My thanks go to Negar Esfandiary, who helped me with research at the Public Record Office in the United Kingdom, and to several colleagues who read parts of the early manuscript, made comments on both content and form, and otherwise helped me find my way: Cyrus Ghani, especially on chapters on Reza Shah and Mohammad Reza Shah’s early years; Hormoz Hekmat, Shahla Haeri, Ali Gheisari, Farah Ebrahimi, and Azar Nafisi on several parts of the book, ranging from the early years to exile; and especially Vali Nasr, who not only advised on several aspects of the manuscript, but also guided me to the University of California Press, Berkeley.

For editing, thanks are due to Phil Costopoulos of the Journal of Democracy for putting me in touch with Lucy Ament, who as an accomplished editor with no experience with Iran read the manuscript and showed me where I fell short or exceeded the mark for the intelligent nonexpert, non-Iranian reader.
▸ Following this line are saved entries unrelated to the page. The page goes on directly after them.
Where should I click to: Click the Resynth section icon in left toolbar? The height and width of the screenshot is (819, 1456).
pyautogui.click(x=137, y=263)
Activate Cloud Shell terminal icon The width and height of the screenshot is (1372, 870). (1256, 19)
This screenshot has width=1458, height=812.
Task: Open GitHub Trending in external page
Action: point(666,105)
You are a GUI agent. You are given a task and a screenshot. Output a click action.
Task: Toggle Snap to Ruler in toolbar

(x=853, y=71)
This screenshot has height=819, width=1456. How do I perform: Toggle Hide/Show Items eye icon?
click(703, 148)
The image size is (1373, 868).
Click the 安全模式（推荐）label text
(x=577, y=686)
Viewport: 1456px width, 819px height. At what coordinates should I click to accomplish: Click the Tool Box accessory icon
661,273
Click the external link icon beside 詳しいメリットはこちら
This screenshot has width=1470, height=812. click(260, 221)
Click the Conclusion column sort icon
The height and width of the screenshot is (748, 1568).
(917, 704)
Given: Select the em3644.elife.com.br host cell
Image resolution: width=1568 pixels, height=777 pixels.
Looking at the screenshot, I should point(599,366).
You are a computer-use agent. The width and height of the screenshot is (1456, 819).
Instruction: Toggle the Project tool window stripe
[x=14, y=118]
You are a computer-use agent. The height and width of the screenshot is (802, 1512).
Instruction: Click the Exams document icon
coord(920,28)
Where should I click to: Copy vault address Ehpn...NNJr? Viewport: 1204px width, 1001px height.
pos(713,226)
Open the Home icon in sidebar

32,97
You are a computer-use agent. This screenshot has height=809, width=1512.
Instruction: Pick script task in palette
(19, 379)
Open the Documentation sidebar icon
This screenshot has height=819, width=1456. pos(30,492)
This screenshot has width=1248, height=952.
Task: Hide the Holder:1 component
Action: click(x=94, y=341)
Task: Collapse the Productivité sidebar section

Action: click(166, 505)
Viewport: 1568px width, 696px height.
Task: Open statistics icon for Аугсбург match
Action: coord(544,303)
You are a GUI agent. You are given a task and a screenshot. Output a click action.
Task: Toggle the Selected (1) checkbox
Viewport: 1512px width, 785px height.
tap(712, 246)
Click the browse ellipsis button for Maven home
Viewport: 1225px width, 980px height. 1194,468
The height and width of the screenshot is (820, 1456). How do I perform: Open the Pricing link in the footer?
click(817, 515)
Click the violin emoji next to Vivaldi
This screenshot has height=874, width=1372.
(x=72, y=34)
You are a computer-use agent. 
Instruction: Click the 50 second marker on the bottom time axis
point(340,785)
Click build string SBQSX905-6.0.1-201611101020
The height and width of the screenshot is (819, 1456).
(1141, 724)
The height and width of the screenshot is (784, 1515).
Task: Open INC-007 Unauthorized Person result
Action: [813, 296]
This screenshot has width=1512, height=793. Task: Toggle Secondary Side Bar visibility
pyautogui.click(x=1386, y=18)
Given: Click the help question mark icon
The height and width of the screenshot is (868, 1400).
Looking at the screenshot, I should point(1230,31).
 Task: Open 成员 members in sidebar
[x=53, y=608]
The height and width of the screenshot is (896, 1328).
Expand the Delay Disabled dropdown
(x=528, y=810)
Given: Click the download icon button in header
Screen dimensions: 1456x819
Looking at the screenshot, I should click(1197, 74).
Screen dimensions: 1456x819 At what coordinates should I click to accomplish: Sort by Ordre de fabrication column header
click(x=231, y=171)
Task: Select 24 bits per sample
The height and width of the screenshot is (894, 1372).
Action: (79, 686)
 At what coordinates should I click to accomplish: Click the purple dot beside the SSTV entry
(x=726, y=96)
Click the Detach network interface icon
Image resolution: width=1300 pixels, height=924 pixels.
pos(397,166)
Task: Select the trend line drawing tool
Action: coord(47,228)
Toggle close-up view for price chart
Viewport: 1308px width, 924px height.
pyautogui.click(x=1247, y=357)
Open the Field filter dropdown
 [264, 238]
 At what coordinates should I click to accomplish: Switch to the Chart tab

I am especially indebted to Bahram Nowzad, a former editor-in-chief of Finance and Development at the International Monetary Fund, who made a valiant effort to read the manuscript in the inordinately short time I could give him, and made suggestions that significantly improved its structure and form.

I received invaluable assistance and support from the editors at the University of California Press. Niels Hooper, history editor of the Press, gave me much needed advice on the appropriate length and intellectual balance of the book, and showed much courage in taking up a narrative that runs counter to mainstream scholarship on Pahlavi Iran. I thank him for his steadfast support.

Editorial assistant Rachel Lockman was most helpful keeping me informed and on schedule. And I am profoundly impressed by the competence, precision, and remarkable professionalism with which Suzanne Knott, the book’s principal editor, and especially Ellen F. Smith, the copy editor, approached and edited this work. The responsibility for the book’s shortcomings, of course, remains solely with me.

Finally, I would not have written this book were it not for the encouragement of my wife, Mahnaz Afkhami. She insisted that I take on the challenge and helped me deal with the vagaries of my disposition as well as the demands of this work, despite her own enormous efforts in founding and running an international organization to promote women’s human rights across the world. In this, as in so many other things over nearly half a century, she has been my spouse, partner, friend, guide, and support.